Una élite que se creía demasiado grande para caer

Este es el subtitulo del libro de Gloria Valencia sobre el caso Interbolsa. Varias cosas me quedan claras de su lectura.

Primero, las autoridades  sí actuaron y sancionaron a la firma o personas muy cercanas a ella. En 1.998 fue la Bolsa de Valores de Bogotá sancionó a uno de los protagonistas del crecimiento y caída de la firma. Esa misma persona  fue sancionada con expulsión del mercado en el 2001 y recibió una tercera sanción en el 2003 por parte de la Superintendencia de Valores.

Adicionalmente, un funcionario de la firma que venía del Ministerio de Hacienda,  en 2008 y 2009 fue sancionado por uso de información privilegiada, tanto por el Auto Regulador del Mercado como de las Superintendencia Financiera. Además Interbolsa fue sancionada  en el proceso de quiebra de Proyectar Valores en 2011.

De todas estas cosas era conocedora la cabeza del grupo y es claro que todo lo que allí sucedió pasó, como afirma Gloria Valencia, “con la complicidad de Rodrigo Jaramillo, algunas veces por omisión y muchas otras con su consentimiento”.

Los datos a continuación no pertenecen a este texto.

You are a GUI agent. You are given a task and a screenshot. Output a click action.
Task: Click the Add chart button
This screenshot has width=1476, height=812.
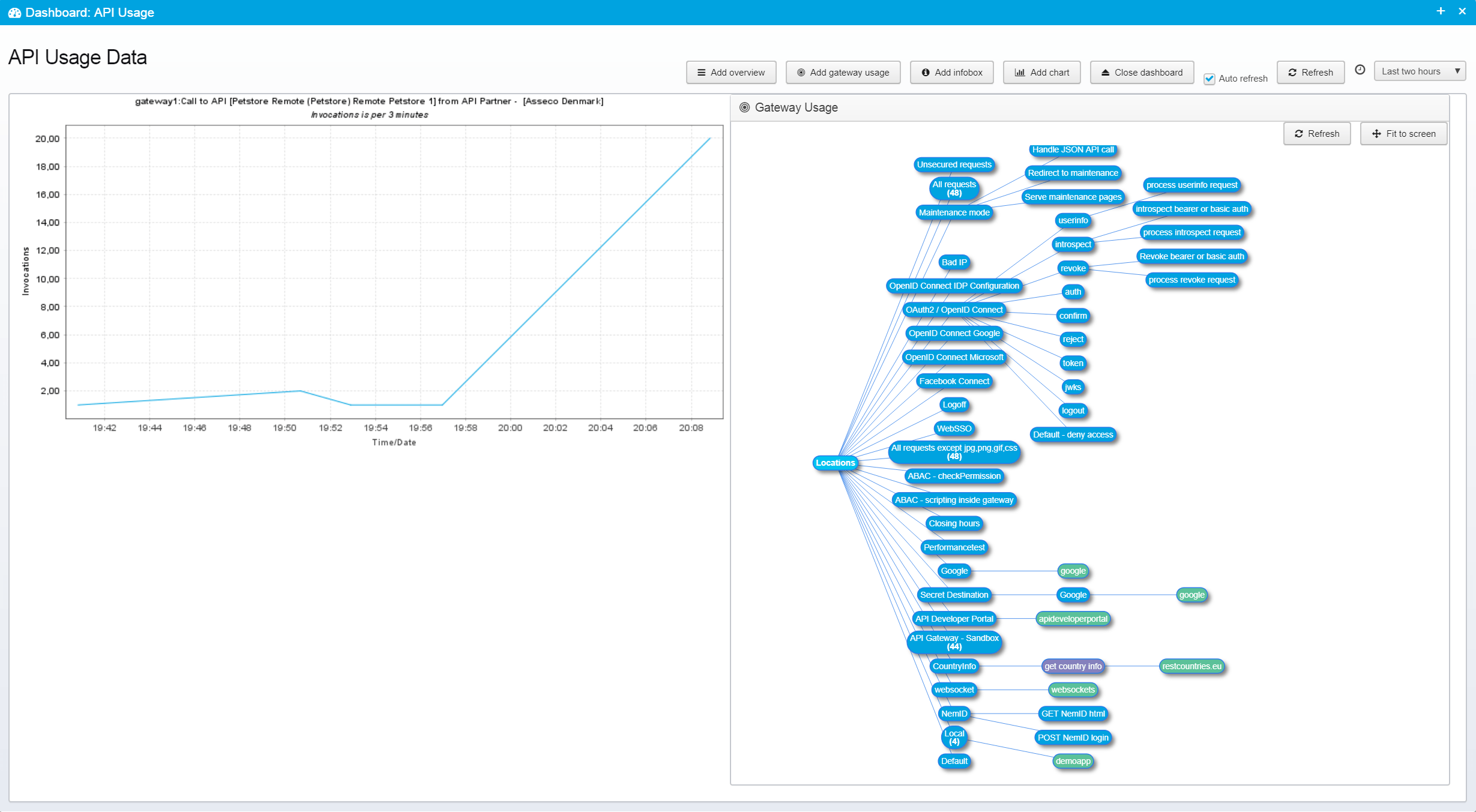click(1042, 73)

Segundo, es claro que Interbolsa tuvo dentro de su “ADN” de comportamiento, favorecer el interés particular de algunos de sus socios por encima de los intereses de sus clientes y de la misma comisionista. Este, a mi juicio es el tema que deben resolver las instancias judiciales pues como van las cosas, los costos de la quiebra serán asumidos por los clientes y algunos de los socios, mientras que otros de los grandes protagonistas  ni  pagarán con sus bienes, ni tendrán sanciones penales.

Tercero, por sus vínculos familiares y comerciales con varios políticos y funcionarios públicos, esa élite creyó que tendría cómo protegerse y estar por encima de la ley.  Afortunadamente no sucedió y el grupo Interbolsa es hoy parte de la historia de prácticas empresariales irresponsables y abusivas.